Tomoe threw her head back with a barking laugh, her wild hair, still recovering it’s length after the last time she buzzed her head in a fit of irritation, bouncing around her head like a red blossom. “You’re so weird.”

“Pot kettle. What’re you doing out here other than catching my garbage and judging my excellent taste?”

“Oh right,” she reached into the inside of her jacket and pulled out a thick envelope. “Tsugu wanted me to give you this, for the flower arrangements.”

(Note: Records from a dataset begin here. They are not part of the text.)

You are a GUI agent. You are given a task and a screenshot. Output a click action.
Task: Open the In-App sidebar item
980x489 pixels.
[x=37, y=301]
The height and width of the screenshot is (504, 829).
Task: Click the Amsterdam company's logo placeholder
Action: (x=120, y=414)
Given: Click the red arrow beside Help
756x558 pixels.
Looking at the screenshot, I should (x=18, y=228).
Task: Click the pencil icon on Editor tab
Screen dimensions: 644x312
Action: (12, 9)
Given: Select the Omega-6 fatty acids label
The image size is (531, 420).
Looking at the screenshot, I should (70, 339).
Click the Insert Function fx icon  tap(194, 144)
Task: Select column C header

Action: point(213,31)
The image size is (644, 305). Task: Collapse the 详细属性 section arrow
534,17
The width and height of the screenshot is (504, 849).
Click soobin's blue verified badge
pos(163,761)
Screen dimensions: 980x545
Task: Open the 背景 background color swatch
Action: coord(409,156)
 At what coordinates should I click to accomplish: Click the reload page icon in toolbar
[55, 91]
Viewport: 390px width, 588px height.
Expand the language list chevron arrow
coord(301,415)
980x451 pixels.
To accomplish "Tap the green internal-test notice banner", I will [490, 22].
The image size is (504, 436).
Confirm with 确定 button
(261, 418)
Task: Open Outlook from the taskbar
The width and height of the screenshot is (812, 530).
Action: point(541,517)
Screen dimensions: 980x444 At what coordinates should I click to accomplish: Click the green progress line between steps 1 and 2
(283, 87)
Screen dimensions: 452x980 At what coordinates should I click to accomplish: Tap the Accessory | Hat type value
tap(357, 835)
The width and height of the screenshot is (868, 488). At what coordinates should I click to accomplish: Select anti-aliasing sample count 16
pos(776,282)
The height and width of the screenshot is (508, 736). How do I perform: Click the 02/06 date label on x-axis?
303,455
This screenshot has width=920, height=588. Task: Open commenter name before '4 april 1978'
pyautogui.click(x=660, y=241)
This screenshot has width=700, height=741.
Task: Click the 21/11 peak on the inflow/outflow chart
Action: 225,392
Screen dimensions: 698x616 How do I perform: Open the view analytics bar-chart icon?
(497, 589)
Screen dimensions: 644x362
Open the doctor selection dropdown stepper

Ran had been personally providing flower arrangements to Hazawa Coffee for three years, and Tsugumi tried to pay her each time. “She knows I’m not going to cash that check.”

“I think it’s all in bills this time,” Tomoe pushed the envelope into Ran’s hand. “Don’t look at me like that. I’m just the messenger.”

“I don’t want this,” Ran took the money nevertheless.

“Then give it back to her yourself,” Tomoe reached out and covered Ran’s cigarette holding hand with her own, the smoldering end rising between their fingers. “Give it to Sayo. She can sneak it back in or pretend to win the lottery or something.”

“You think Sayo can lie to Tsugumi?”

Tomoe snorted, “She’d make it through half a sentence and then she’d just start bowing and apologizing. Then Tsugu would start bowing and apologizing and we’d ruin their whole weekend. ‘please forgive me Tsugumi-san’ ‘no it’s my fault Sayo-san’.”

Ran exhaled to the side, “Do you think they call each other that when they have sex?”

“Probably. Probably call it making love too.”

“I don’t wanna think about that,” but Ran laughed at the image in her head of the couple that could be so in love and yet so formal. She laughed until her lungs seized and Ran found herself hacking over the railing, trying to find air.

Tomoe’s firm hand pressed between her shoulders, rubbing slowly and calming Ran enough to replace the smoke with air again. Her voice turned sympathetically serious, “You know, I can get you some patches. We get them in bulk for our regulars at the bar.”

“You literally just tried to bum one from me.” Ran tried to shake off Tomoe’s irritatingly strong hand but her grip stayed firm. The cigarette fell from her hands far below.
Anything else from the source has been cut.